Mizuno Athlete, Patrick Rizzo talks racing flats.
Sometimes we take our experiences for granted. We assume that everyone knows what we know because…well, WE know it! I ran into this issue this month when asked about racing flats and when to use them. Somehow I didn’t have a formulated answer. I had to actually think of how to describe it to a new runner.
I have spent the last 16 years of my life running competitively and the last 8 years working running specialty retail. There aren’t many questions left that I haven’t answered in one venue or another. Yet the question about when to wear racing flats threw me a curve ball.
I think of myself, the runner, as a craftsman…a carpenter let’s say. Every shoe is a tool that I can use to enhance the amount of jobs I can possibly perform. I have my hammer (Wave Creations), my screwdriver (Wave Rider), and then I have those less-commonly-used tools. I have the pliers (Wave Hitogami), a ratchet (Wave Sayonara), my awl (the rarely used Wave Ekiden), and the precisely calibrated torque wrench (Wave Kazan).
Each tool has a specific job for the carpenter and each shoe has a specific purpose for the runner. My Creations are my go-to, high-mileage trainer. My Riders see a lot of my basic miles and afternoon runs. The Hitogami is used for hard workouts on road surfaces. The Ekiden is just a tad bit more precise for FAST road work or track work. Even the Kazan is irreplaceable in my line-up as I run a lot of trails here in Colorado’s beautiful front range.
At any given point in time, I have 5 or so shoes in my current rotation. I would bet that if you were to ask another elite runner how many he/she has, you might hear a similar answer. So the question with running shoes comes to the “why?” part of the equation.
In the past 16 years, I’ve only taken 2 unplanned days off of running (I don’t count 5 days after getting hit by a car as a running injury and I did run with 28 stitches in my head after that). I attribute this to rotating shoes. To put that into perspective, you wouldn’t go to the weight room every day and only lift one weight with one muscle group every day, never changing the weight or the muscles worked, would you? That’s what we creatures of habbit (runners) tend to do though. We run the same loop in the same direction at the same time of the day at the same pace in the same shoes every day and expect that we’ll never get an overuse injury. Rotating shoes allows a runner to work different stimuli, different muscles, tendons, and ligaments every time out so we can avoid those nagging overuse injuries.
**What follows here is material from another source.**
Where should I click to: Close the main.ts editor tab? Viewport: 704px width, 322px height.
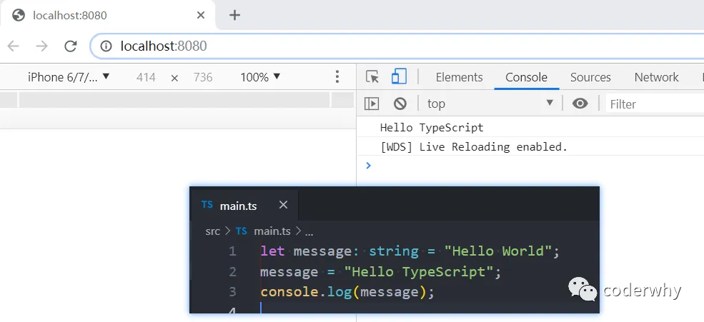(x=283, y=205)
I find that any given week, I use every shoe in my rotation 2-3 times. There are days where I find myself wearing 4 different shoes in ONE DAY!!! I wear one shoe to warm up for a workout (Wave Creation), another during the intervals of my workout (Wave Hitogami), then another for my afternoon run (Wave Rider), then finally something lower and lighter for some strides after my second run (Wave Sayonara or Ekiden).
Each shoe gives me a different running position and a different ride for my body. I need the softer training shoes to keep impact out of my body (Wave Rider and Creation) then the firmer shoes to let my muscles build density for racing (Wave Hitogami, Ekiden, and Sayonara).
So when do I wear a racing flat? When I’m doing specific speed work toward racing. It’s my shoe equivalent to my Ferrari. I bring it out for my fast-riding, limited-mileage workouts so I can practice race specifics. I may not put a ton of mileage on my racing flats, but when I do, even my mindset is shifted to race mode. Racing flats are more than shoes; they’re a psychology, a state of being even. When I lace up my Ekiden, I fly. When I lace up my Hitogami, I float. Either way, the experience is when to wear the racing flats. Run on, dear friends.